La mayoría de los pacientes renales provenían de la zona del Bajo Lempa, en Usulután.

No era solo la cantidad de pacientes lo que llamó la atención de los médicos, sino que sus características se distanciaban del perfil tradicional del paciente renal. 

A escala mundial, el comportamiento establecido de la enfermedad renal es que afecta principalmente a personas mayores de edad, con padecimientos crónicos como la diabetes e hipertensión arterial que desencadenan el daño renal. 

En El Salvador, la mayoría de los pacientes son hombres jóvenes que no padecían ni diabetes, ni hipertensión renal, pero que llegan a desarrollar los estados más crónicos de la enfermedad renal.

De alguna forma la epidemia se desarrolló sin que se lograra comprobar cuál era el factor principal. 

Dichas características peculiares se destacaron desde entonces y se mantienen hasta la actualidad. 

García-Trabanino, quien luego se especializó en nefrología en España, ha sido parte de los médicos que se han dedicado a estudiar la enfermedad y sus posibles causas.

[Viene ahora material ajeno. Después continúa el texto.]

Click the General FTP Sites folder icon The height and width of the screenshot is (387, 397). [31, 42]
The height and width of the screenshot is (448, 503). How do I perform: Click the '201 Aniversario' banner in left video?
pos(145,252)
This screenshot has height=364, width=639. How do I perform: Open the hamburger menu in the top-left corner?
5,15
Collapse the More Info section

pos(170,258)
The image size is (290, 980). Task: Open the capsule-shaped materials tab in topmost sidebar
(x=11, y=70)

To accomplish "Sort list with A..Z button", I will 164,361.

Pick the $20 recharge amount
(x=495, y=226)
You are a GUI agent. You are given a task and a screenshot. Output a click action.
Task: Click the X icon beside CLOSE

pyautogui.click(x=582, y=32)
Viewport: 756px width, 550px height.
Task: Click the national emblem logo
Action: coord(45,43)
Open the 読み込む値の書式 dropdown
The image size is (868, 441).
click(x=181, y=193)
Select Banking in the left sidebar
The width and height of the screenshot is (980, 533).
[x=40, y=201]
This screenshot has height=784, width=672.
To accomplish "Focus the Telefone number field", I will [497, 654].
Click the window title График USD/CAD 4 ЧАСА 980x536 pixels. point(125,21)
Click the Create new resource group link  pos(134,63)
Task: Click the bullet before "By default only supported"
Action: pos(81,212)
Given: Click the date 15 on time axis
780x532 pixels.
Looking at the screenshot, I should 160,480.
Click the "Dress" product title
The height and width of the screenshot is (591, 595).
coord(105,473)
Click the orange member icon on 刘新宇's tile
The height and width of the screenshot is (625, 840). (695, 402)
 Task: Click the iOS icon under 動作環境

Con el paso de los años, diversas hipótesis han sido analizadas, como la relación de los agroquímicos o los metales pesados con el desarrollo de la enfermedad.

Pero mientras no se ha logrado determinar la causa, médicos e investigadores notaron que la epidemia se extendía por la región de Mesoamérica, presentando las mismas características. De esa forma pasó a llamarse la nefropatía de mesoamérica. 

El nefrólogo sostuvo que el afán de seguir investigando la enfermedad es para lograr encontrar una respuesta para las personas afectadas.

“Hay una masacre silenciosa, oculta por la falta de registros oficiales y por la violencia; la gente está más atenta a la violencia, a las enfermedades de brotes epidémicos como el dengue, chikunguña”, afirmó el médico.